Question

A 30 -turn square coil with a mass of \(0.250 \mathrm{~kg}\) and a side length of \(0.200 \mathrm{~m}\) is hinged along a horizontal side and carries a 5.00 - A current It is placed in a magnetic field pointing vertically downward and having a magnitude of \(0.00500 \mathrm{~T}\). Determine the angle that the plane of the coil makes with the vertical when the coil is in equilibrium. Use \(g=9.81 \mathrm{~m} / \mathrm{s}^{2}\)

Short answer

Answer: The angle is approximately \(29.4^{\circ}\).

Step-by-step solution

Write the equation for magnetic torque

The magnetic torque, \(\tau_{m}\), acting on the current-carrying coil can be calculated using the following formula: \(\tau_{m} = nBAI\sin{\theta}\) where n is the number of turns, B is the magnetic field, A is the area of the coil, I is the current flowing through the coil, and \(\theta\) is the angle between the normal to the plane of the coil and the magnetic field direction.

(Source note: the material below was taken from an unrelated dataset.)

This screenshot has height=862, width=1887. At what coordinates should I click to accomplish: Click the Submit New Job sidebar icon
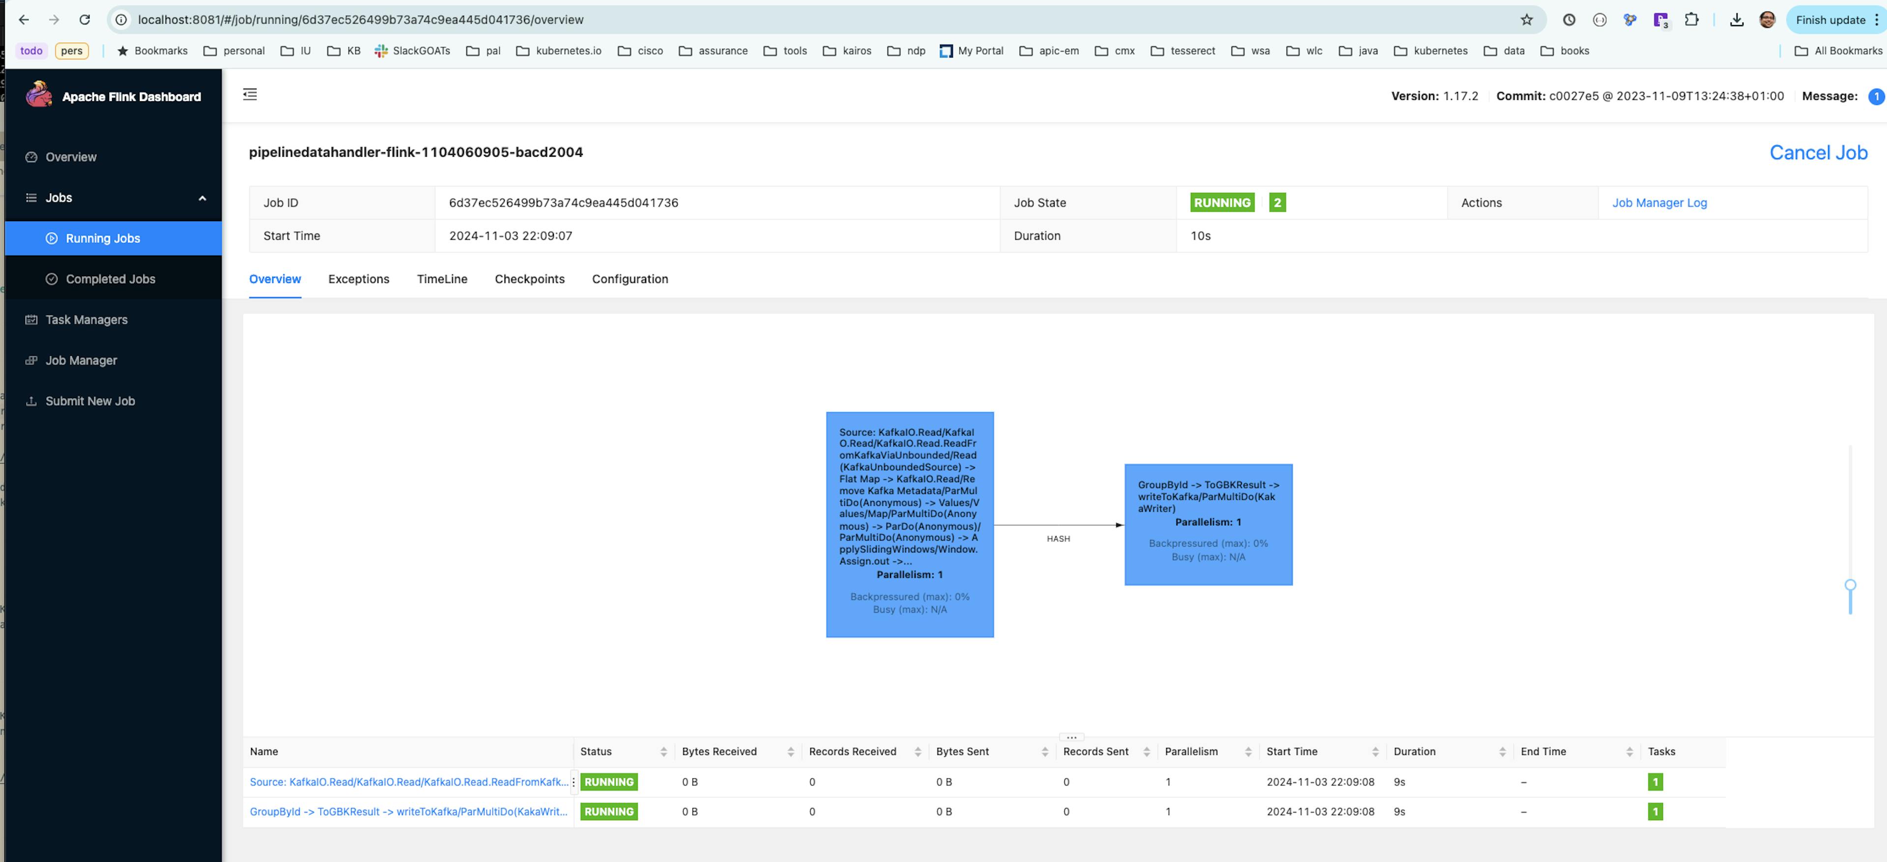pyautogui.click(x=32, y=401)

Calculate the area of the coil

The coil is square-shaped, so the area can be calculated using the formula: \(A = l^{2}\) where \(l\) is the side length of the coil. Substitute the value of \(l\) to find the area: \(A = (0.200 \mathrm{~m})^2 = 0.0400 \mathrm{~m}^2\)

Write the equation for gravitational torque

The gravitational torque, \(\tau_{g}\), acting on the coil can be calculated using the formula: \(\tau_{g} = mgr\sin{\alpha}\) where m is the mass of the coil, g is the acceleration due to gravity, r is the distance from the hinge to the center of mass, and \(\alpha\) is the angle between the line connecting hinge and center of mass and the vertical. Since the coil is symmetrical and hinged along one of its horizontal sides, the distance r is equal to half the side length, \(r = \frac{l}{2}\), and the angle \(\alpha\) is equal to the angle \(\theta\) (the angle we want to find).

Balance the torques and solve for the angle

In equilibrium, the net torque on the coil is zero, so the magnetic torque and gravitational torque must balance each other: \(\tau_{m} = \tau_{g}\) Substitute the formulas for \(\tau_{m}\) and \(\tau_{g}\): \(nBAI\sin{\theta} = mgr\sin{\alpha}\) As mentioned earlier, \(\alpha = \theta\). So, the equation becomes: \(nBAI\sin{\theta} = mgr\sin{\theta}\) Now, we can divide both sides by \(\sin{\theta}\) and plug in the known values: \(30 \cdot 0.00500 \mathrm{~T} \cdot 0.0400 \mathrm{~m}^2 \cdot 5.00\mathrm{~A} = 0.250\mathrm{~kg} \cdot [\frac{1}{2}(0.200 \mathrm{~m})] \cdot 9.81\frac{\mathrm{m}}{\mathrm{s}^2}\) Solve for \(\sin{\theta}\): \(\sin{\theta} = \frac{0.250\mathrm{~kg} \cdot [\frac{1}{2}(0.200 \mathrm{~m})] \cdot 9.81\frac{\mathrm{m}}{\mathrm{s}^2}}{30 \cdot 0.00500 \mathrm{~T} \cdot 0.0400 \mathrm{~m}^2 \cdot 5.00\mathrm{~A}} \approx 0.489\)

Find the angle

Now, to find the angle \(\theta\), take the inverse sine of 0.489: \(\theta = \sin^{-1}(0.489) \approx 29.4^{\circ}\) Thus, the plane of the coil makes an angle of approximately \(\boldsymbol{29.4^{\circ}}\) with the vertical when the coil is in equilibrium.